No market for your product.
If nobody is trying to buy your idea or product, then no matter how good it is, it’s worthless. You might have invested all your money, took months out of your life and your team’s life to create a product that nobody wants. It happened in the past and it’ll happen in the future. You have to make sure you have done market research before you decide to launch your startup – or it will fail before you even think about starting.
Growing too slow.
Once you start to put your money and work in, your startup needs to grow. And it needs to grow at an adequate pace or it won’t be able to face its responsibilities. Rent, salaries, legal fees among other things start to pile up. Unless your startup has grown enough to face all of it… it’ll fail. Read this article on how to gain more clients.
Growing too fast.
On the other side, you can grow too fast as well. You might face exponential growth out of nowhere. At first, you will be thrilled about it. But eventually, you will realize you skipped on important lessons and developmental phases. Before you know it, you won’t be able to face the huge issues a big startup faces every day – and eventually, the own size of your startup will make it crumble over you.

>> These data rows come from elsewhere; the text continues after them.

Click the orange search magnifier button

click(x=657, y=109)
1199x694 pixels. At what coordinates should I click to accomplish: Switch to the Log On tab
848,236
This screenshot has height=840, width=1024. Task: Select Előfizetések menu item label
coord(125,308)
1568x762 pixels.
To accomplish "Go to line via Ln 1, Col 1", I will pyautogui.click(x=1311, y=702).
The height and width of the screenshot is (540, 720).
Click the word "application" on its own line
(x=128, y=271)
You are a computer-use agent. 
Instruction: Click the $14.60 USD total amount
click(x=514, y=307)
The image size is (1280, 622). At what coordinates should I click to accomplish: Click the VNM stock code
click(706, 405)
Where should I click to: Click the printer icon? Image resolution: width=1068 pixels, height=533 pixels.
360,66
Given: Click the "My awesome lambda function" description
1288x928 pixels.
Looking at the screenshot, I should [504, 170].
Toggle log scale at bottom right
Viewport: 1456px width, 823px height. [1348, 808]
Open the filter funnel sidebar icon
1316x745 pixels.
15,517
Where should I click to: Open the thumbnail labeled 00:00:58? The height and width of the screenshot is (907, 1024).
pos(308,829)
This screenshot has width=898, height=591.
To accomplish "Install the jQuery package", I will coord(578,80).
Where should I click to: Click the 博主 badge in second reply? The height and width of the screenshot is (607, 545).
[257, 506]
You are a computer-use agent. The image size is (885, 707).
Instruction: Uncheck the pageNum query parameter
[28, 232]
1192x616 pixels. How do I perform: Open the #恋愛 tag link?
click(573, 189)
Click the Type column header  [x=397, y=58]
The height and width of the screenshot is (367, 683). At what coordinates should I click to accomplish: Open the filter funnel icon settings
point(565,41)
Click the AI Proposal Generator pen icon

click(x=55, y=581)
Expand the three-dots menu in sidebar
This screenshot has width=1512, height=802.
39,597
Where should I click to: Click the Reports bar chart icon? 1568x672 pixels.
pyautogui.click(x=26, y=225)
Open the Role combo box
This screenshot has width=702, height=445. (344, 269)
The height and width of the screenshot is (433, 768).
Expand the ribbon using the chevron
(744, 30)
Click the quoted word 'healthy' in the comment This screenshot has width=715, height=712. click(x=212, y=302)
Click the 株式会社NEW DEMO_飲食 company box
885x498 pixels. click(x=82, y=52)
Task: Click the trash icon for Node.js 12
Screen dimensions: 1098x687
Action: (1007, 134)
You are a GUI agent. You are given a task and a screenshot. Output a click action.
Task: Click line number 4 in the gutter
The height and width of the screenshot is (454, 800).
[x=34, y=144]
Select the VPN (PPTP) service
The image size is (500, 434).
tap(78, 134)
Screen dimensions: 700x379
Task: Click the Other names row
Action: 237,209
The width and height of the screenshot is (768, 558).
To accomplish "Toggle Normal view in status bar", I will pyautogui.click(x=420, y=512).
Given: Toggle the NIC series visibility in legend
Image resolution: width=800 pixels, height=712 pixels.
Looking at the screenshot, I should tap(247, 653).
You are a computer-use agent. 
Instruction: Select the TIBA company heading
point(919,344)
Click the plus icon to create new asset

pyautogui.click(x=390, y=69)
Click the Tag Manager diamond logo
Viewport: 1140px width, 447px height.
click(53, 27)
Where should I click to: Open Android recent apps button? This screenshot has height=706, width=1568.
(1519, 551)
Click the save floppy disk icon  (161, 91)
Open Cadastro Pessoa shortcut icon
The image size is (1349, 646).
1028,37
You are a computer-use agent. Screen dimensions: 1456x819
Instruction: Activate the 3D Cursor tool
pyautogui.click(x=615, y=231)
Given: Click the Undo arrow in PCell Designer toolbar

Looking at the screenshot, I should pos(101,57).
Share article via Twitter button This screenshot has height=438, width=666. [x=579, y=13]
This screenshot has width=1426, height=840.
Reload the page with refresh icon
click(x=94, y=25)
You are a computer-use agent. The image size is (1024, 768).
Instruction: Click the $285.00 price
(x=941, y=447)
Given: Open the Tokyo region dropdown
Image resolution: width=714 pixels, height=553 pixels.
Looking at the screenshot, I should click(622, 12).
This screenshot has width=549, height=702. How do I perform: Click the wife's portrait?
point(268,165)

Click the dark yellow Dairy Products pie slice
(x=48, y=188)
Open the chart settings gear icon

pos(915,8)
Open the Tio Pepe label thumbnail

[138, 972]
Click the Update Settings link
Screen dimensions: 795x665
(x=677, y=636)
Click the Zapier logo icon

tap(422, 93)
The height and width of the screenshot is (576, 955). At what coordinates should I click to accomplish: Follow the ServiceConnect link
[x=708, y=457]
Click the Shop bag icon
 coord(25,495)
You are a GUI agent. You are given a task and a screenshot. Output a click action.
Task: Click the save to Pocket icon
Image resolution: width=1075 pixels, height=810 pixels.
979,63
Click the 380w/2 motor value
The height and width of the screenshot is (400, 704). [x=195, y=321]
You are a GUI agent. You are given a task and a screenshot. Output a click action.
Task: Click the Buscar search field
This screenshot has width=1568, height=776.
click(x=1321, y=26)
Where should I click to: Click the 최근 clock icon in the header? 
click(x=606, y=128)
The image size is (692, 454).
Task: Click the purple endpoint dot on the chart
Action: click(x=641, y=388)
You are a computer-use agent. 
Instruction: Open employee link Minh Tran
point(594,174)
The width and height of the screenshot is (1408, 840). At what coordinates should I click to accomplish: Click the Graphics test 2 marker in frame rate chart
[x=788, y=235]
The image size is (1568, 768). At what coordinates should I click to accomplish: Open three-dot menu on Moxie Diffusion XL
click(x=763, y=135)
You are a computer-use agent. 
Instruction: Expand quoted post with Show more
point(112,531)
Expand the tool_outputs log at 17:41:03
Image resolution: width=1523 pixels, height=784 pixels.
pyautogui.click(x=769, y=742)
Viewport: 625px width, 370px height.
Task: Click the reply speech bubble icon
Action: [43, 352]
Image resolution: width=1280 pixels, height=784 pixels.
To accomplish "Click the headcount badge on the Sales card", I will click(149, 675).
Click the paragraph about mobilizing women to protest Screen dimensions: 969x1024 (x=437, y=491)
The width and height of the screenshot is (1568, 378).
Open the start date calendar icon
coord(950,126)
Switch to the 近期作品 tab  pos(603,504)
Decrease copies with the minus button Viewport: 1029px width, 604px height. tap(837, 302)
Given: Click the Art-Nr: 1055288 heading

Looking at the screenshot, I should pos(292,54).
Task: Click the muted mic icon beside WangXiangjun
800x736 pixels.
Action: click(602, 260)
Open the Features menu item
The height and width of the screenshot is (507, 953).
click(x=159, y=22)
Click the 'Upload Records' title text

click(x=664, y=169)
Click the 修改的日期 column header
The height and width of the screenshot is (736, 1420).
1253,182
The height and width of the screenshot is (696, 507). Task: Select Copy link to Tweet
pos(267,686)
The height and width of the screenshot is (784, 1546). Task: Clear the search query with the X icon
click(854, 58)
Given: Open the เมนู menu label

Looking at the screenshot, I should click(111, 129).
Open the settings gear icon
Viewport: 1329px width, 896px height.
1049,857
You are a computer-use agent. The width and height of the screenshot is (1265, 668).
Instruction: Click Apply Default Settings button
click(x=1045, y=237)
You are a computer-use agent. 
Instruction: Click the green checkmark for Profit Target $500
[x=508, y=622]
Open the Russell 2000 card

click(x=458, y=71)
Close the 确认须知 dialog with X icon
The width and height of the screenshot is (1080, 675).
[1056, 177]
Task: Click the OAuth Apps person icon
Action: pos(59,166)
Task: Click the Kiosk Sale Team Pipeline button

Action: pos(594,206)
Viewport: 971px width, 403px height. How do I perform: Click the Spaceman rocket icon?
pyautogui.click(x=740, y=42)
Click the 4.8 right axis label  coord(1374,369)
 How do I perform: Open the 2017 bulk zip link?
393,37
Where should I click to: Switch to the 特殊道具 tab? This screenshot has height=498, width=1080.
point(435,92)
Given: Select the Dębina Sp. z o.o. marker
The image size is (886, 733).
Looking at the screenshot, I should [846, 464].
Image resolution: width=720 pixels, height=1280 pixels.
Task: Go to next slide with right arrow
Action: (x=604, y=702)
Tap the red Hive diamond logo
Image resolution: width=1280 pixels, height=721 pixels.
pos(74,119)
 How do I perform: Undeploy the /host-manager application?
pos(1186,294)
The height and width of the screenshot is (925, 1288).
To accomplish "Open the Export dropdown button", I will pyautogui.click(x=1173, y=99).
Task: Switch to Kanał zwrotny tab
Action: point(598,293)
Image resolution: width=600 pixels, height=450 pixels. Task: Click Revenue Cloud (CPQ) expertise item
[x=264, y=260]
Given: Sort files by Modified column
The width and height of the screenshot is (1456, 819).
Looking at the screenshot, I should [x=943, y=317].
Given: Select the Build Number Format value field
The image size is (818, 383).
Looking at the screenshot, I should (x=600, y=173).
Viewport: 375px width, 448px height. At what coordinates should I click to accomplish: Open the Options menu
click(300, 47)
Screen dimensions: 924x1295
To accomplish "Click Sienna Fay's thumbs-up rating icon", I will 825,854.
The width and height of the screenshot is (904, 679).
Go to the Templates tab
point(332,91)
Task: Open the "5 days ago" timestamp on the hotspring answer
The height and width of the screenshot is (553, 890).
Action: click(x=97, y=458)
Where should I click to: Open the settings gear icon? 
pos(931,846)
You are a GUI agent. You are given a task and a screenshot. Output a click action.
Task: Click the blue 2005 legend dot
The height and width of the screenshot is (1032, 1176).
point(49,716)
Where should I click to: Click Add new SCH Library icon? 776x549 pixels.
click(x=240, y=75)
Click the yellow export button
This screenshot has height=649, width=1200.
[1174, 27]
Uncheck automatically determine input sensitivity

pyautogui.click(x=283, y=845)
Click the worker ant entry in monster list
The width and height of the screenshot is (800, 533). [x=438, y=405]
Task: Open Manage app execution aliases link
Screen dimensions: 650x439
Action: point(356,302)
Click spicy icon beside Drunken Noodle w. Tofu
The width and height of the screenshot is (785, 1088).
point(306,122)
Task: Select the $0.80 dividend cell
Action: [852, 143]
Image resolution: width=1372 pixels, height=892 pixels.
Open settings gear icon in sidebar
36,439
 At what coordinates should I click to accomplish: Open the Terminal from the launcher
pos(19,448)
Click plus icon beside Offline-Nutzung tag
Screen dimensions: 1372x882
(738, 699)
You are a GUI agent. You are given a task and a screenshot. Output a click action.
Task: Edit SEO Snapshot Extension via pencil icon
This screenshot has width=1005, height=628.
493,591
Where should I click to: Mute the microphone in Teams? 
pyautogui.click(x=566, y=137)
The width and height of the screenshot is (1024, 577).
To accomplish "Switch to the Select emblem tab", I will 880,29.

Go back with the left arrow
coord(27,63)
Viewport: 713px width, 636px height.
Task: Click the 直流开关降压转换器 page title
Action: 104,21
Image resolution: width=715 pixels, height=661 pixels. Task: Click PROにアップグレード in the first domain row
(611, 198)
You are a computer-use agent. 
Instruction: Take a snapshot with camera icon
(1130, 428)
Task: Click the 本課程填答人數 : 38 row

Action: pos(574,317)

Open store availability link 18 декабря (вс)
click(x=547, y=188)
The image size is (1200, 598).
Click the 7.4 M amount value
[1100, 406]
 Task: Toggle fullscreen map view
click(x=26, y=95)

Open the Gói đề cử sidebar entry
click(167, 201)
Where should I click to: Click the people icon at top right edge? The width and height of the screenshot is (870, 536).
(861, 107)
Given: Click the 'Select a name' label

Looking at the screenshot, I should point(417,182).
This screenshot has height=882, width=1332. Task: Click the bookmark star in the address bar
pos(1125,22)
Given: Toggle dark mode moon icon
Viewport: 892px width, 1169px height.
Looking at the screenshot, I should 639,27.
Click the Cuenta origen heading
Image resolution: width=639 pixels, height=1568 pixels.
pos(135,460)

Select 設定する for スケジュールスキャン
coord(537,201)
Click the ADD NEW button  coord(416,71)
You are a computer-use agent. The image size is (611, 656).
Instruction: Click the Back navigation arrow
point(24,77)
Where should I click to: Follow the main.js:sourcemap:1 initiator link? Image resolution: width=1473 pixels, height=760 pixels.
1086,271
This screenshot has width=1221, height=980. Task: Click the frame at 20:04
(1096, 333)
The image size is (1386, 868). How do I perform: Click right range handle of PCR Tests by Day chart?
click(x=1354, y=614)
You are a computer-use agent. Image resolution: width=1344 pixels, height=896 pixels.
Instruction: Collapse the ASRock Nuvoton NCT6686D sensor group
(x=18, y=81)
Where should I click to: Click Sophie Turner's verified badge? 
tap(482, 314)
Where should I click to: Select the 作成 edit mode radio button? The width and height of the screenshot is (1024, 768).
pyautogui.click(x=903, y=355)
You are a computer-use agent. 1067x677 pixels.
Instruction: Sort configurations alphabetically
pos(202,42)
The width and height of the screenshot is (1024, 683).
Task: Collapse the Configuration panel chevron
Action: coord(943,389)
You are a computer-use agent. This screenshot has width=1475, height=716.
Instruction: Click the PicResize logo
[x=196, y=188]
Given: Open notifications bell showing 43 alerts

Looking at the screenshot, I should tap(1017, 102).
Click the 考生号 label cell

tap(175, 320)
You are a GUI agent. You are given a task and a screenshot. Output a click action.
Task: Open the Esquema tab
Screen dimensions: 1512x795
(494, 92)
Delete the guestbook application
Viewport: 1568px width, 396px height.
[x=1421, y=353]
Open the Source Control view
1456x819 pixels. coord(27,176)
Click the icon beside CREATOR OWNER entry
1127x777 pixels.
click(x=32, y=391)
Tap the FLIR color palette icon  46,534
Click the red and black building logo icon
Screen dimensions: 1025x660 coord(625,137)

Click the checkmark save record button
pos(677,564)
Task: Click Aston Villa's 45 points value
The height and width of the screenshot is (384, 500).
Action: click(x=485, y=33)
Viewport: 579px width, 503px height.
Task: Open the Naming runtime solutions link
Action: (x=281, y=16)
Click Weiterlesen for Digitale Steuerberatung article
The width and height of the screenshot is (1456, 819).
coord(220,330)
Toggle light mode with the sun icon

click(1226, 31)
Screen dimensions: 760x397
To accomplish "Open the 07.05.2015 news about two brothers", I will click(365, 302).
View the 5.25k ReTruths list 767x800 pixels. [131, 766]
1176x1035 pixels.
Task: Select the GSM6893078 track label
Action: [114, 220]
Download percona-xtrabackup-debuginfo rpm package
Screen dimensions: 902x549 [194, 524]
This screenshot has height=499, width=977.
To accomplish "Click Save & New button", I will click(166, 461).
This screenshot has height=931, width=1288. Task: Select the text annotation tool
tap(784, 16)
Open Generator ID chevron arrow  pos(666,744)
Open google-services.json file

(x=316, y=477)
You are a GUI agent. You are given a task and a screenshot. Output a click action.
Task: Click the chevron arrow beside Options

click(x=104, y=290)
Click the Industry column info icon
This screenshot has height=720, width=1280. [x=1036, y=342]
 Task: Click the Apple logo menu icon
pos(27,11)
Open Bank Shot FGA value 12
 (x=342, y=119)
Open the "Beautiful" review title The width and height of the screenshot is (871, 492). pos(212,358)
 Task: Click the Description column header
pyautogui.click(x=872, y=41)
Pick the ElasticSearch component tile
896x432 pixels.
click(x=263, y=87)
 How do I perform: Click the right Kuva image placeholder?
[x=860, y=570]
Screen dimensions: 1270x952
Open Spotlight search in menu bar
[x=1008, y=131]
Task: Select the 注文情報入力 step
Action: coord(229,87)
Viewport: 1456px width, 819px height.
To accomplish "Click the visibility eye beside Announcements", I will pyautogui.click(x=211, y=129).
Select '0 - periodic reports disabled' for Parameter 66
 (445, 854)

Conclusion | Why Tech Startups Fail
The startup world is often unpredictable and a good idea doesn’t always equate to success. This article named a few ways and reasons why tech startups fail, lack of money, legal issues, no business model, etc, but the truth is that there are at least hundreds of ways a startups can fail. The biggest steps that one can take towards running a successful tech startup are understanding how your idea/business makes money (business model), obtaining funding to start the businesses and quickly building a customer base.